Closed philippe56 closed 7 years ago
It seems that attached file is missing
In this program, the problem comes from the use of collect(), which is not scalable, and meant (like parallelize) for small amounts of data and for test purpose. Here, dozen of megabytes of data are going in and out at once through the RPC protocol instead of a data transfer protocol. An efficient data transfer protocol exists in skale, but only for input streams (see linestream/objectstream sources) and shuffle operations. It's not available yet to output from skale to external world. We're working on it.

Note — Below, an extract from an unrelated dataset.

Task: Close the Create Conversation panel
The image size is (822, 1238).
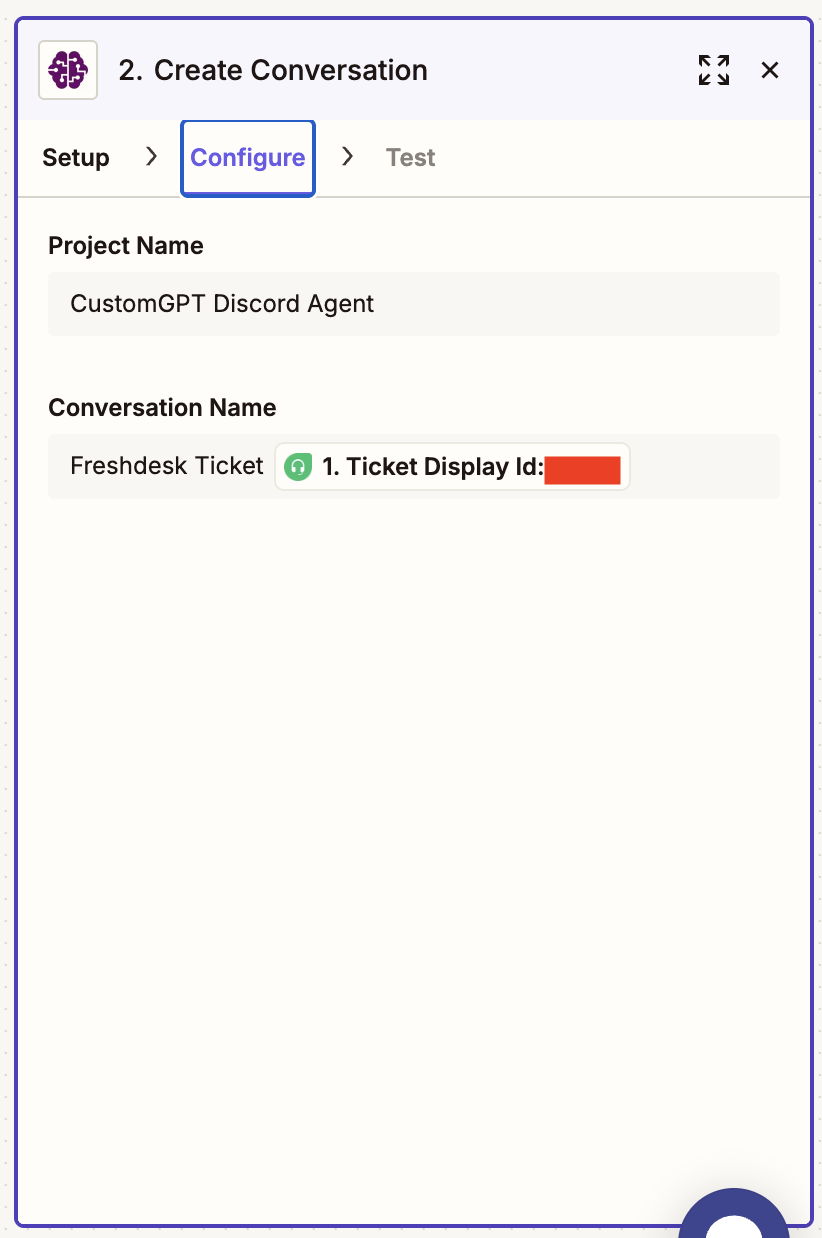Action: pyautogui.click(x=770, y=70)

Now, by default nodeJS runtime limits itself to something around 1 GB of heap size, which explains why it fails even if more RAM is available in the system. You can increase memory space using
$ node --max_old_space_size=8192 <program> <args> ...
Here is a screen copy:
$ skale run
<--- Last few GCs --->
83075 ms: Scavenge 1407.1 (1444.7) -> 1406.1 (1444.7) MB, 0.4 / 0 ms (+ 1.0 ms in 1 steps since last GC) [allocation failure] [incremental marking delaying mark-sweep]. 83084 ms: Mark-sweep 1406.1 (1444.7) -> 1402.7 (1441.9) MB, 8.1 / 0 ms (+ 1.0 ms in 1 steps since start of marking, biggest step 1.0 ms) [last resort gc]. 83089 ms: Mark-sweep 1402.7 (1441.9) -> 1402.5 (1441.9) MB, 5.9 / 0 ms [last resort gc].
<--- JS stacktrace --->
==== JS stack trace =========================================
Security context: 0x1a8657eb4629
FATAL ERROR: CALL_AND_RETRY_LAST Allocation failed - process out of memory
Although this programs works correctly with 1 worker, it is inherently not designed to scale as soon as work is dispatched to 2 or more workers, due to the iterative use of cartesian (24 stages of cartesian applied to previous). Too much of a corner case. An interesting pathological example, but I consider it outside of scope of skale-engine, so closing it.
The attached file fails with 'process out of memory', after 1.5Gb have been allocated.